--- Start of Data to use ---

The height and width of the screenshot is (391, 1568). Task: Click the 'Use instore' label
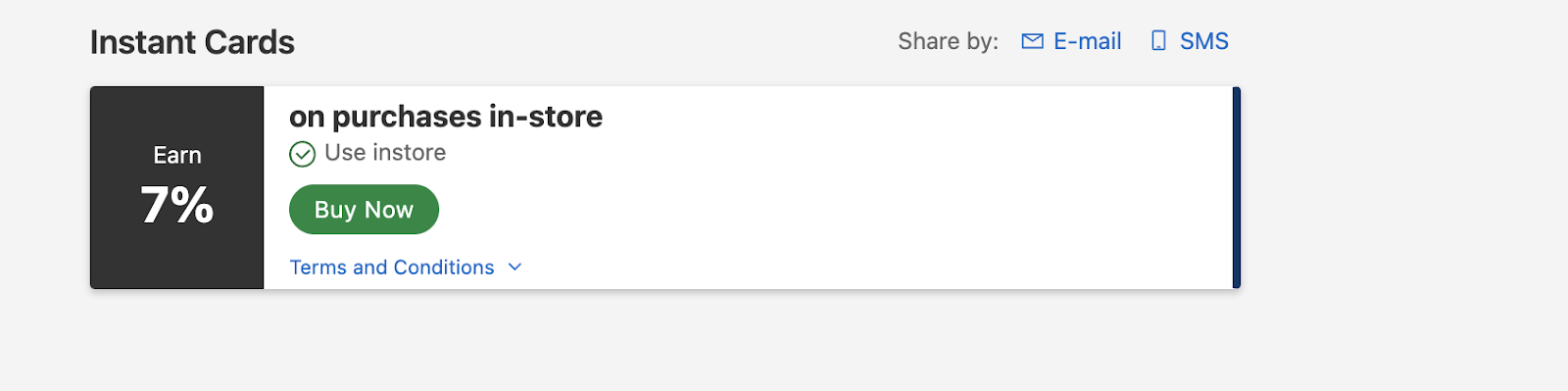click(385, 153)
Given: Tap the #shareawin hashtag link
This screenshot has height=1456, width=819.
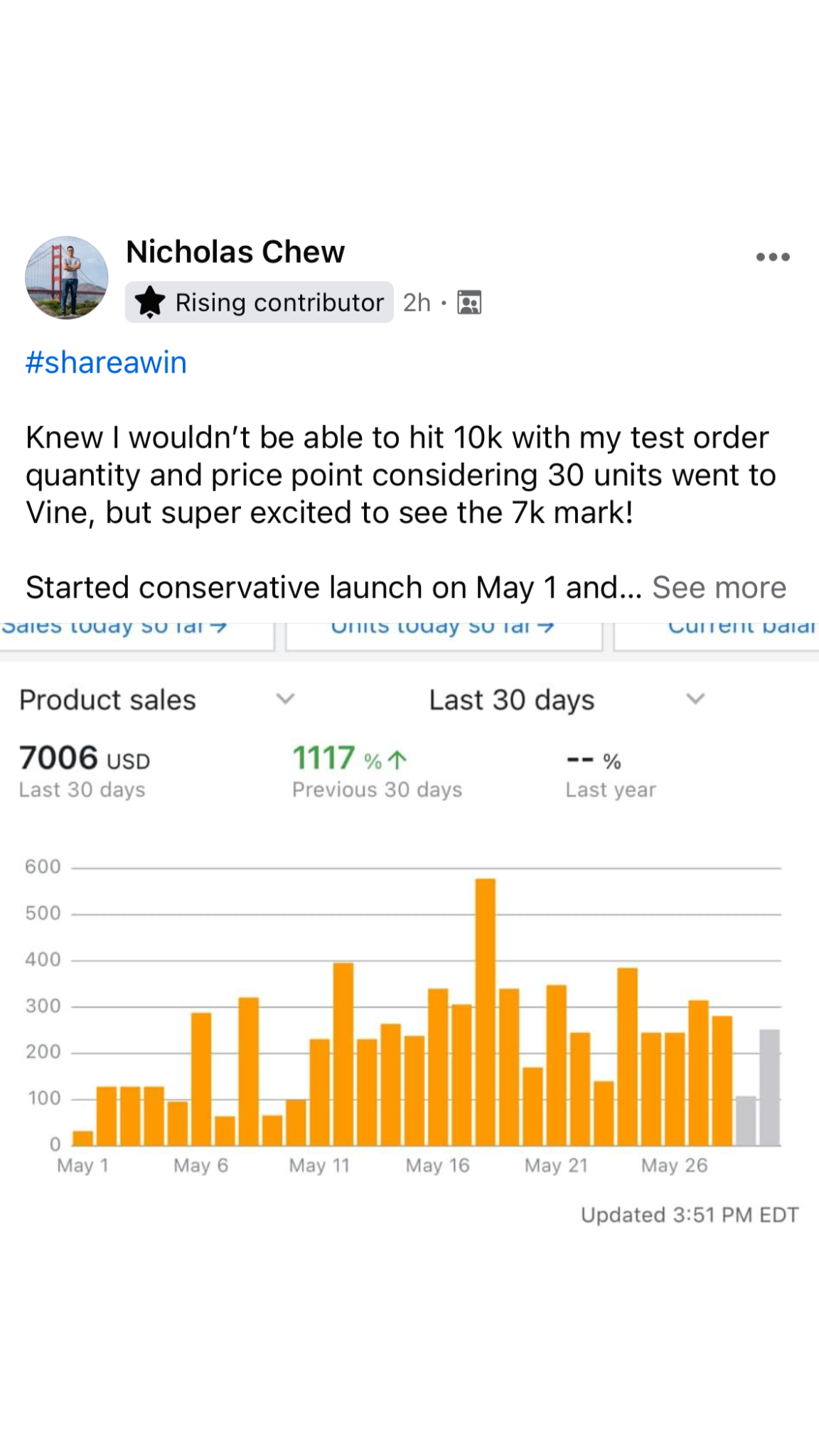Looking at the screenshot, I should [106, 363].
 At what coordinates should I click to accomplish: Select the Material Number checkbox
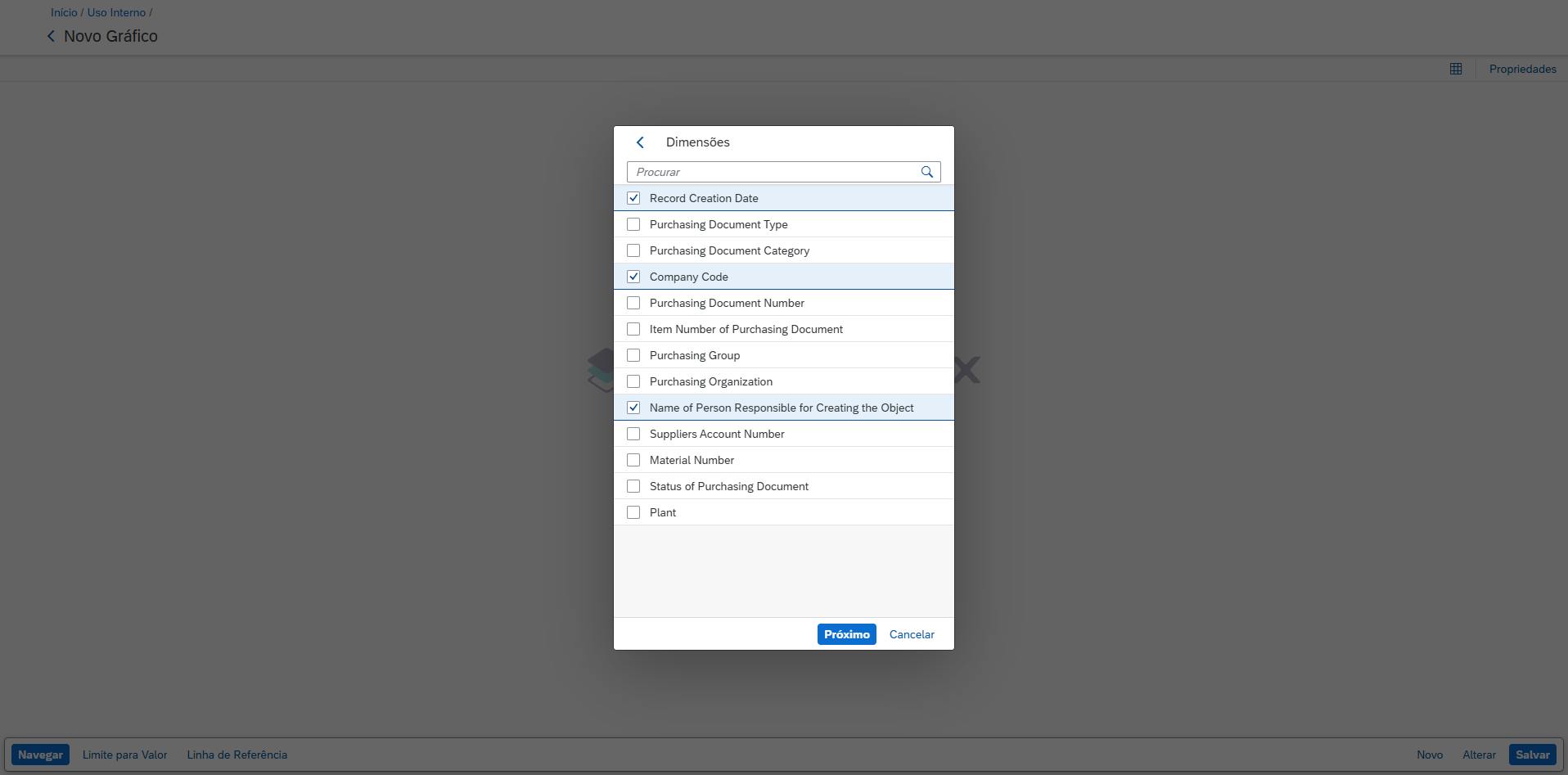[633, 460]
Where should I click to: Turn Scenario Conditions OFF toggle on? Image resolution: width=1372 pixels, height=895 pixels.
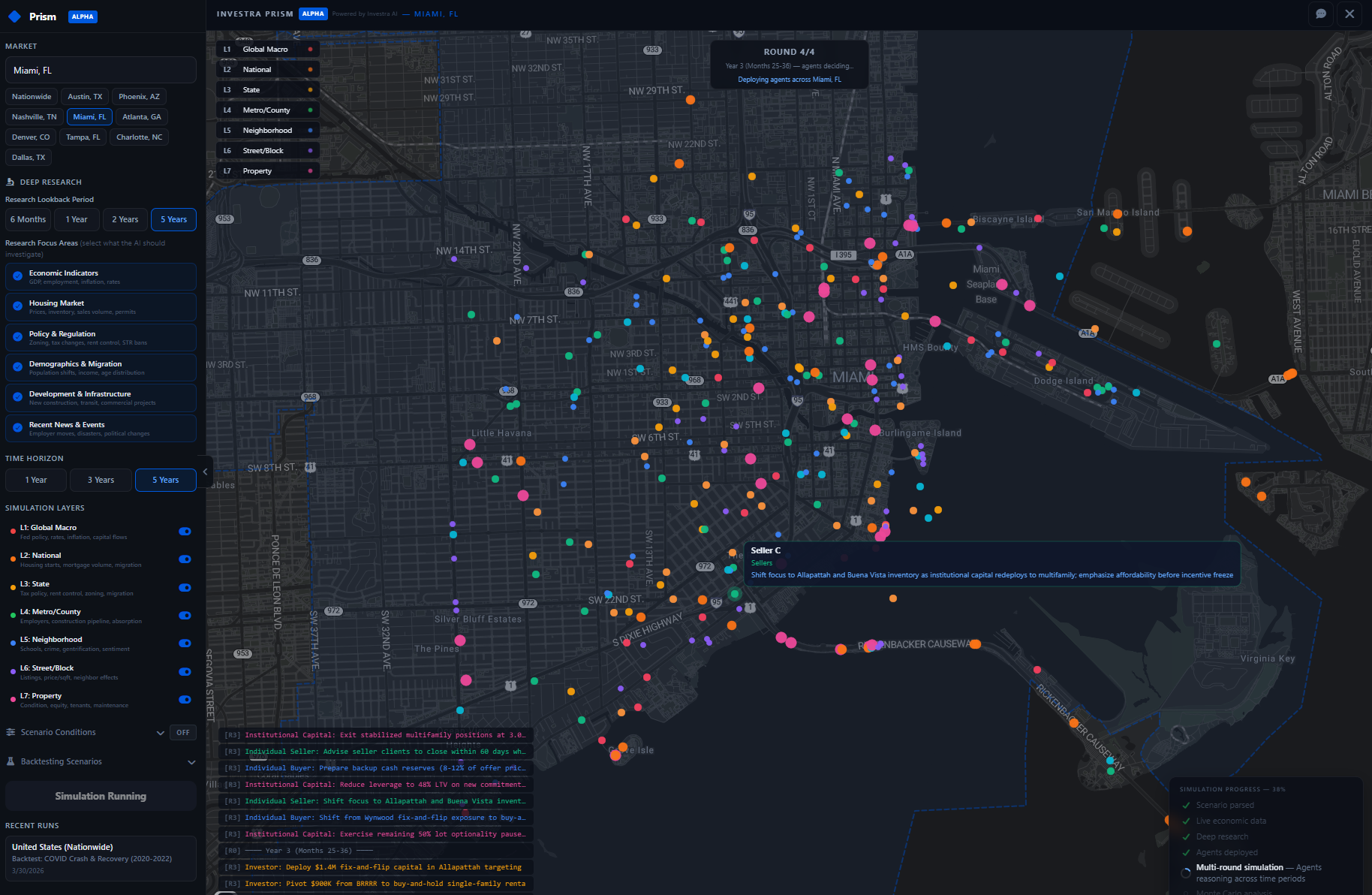pos(182,732)
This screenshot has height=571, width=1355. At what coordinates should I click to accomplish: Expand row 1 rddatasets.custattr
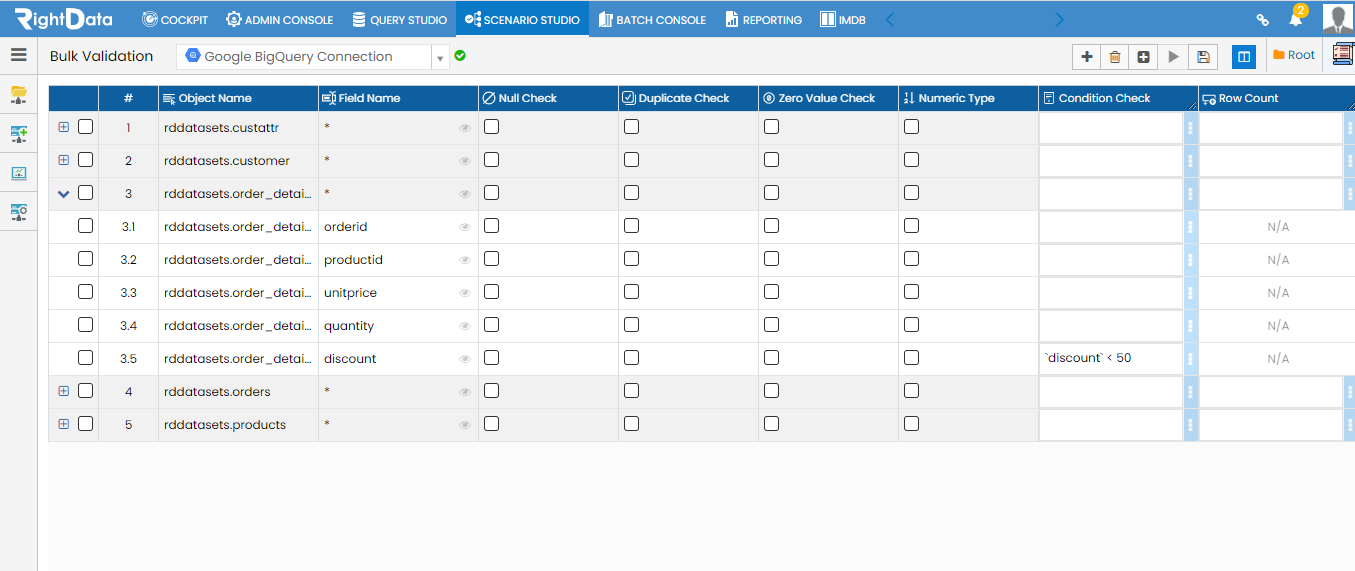coord(64,127)
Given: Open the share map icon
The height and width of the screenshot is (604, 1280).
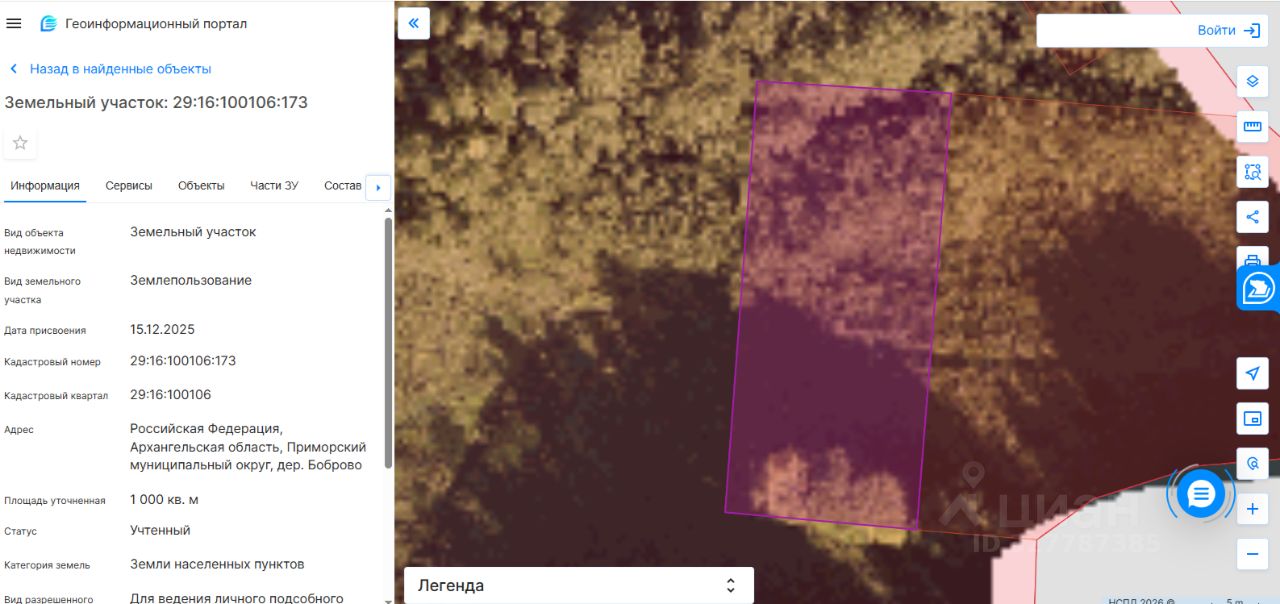Looking at the screenshot, I should [1252, 216].
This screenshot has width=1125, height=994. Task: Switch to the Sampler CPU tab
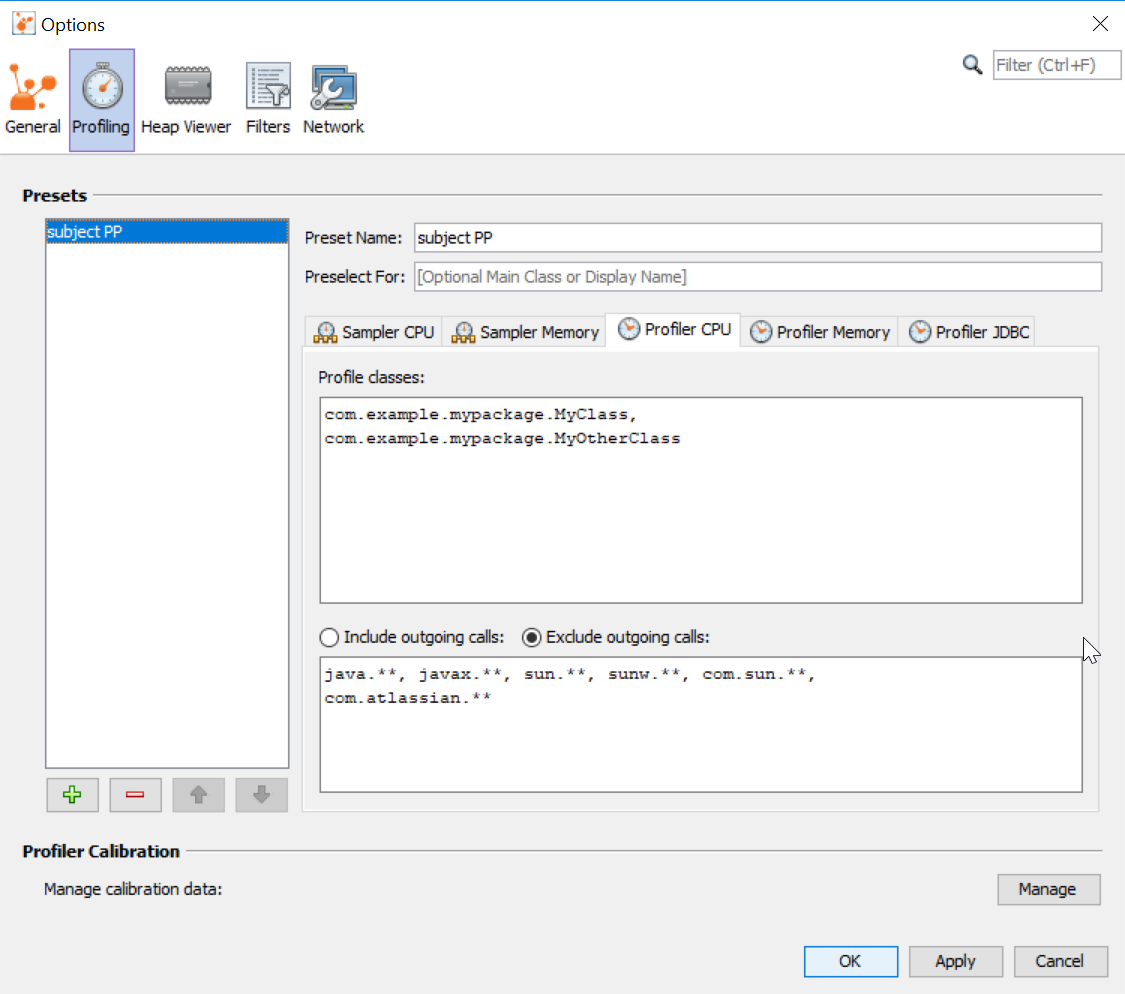pos(374,332)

--- End of Data to use ---

[Task goal] Please reproduce the listing above word for word, leaving out the pictures.

[Response to the task]
The height and width of the screenshot is (391, 1568). Task: Click the 'Use instore' label
click(385, 153)
Given: Tap the #shareawin hashtag link
This screenshot has height=1456, width=819.
Looking at the screenshot, I should [106, 363].
 At what coordinates should I click to accomplish: Select the Material Number checkbox
[633, 460]
Where should I click to: Turn Scenario Conditions OFF toggle on? Image resolution: width=1372 pixels, height=895 pixels.
pos(182,732)
This screenshot has height=571, width=1355. At what coordinates should I click to accomplish: Expand row 1 rddatasets.custattr
coord(64,127)
Given: Open the share map icon
The height and width of the screenshot is (604, 1280).
Looking at the screenshot, I should [1252, 216].
This screenshot has width=1125, height=994. Task: Switch to the Sampler CPU tab
pos(374,332)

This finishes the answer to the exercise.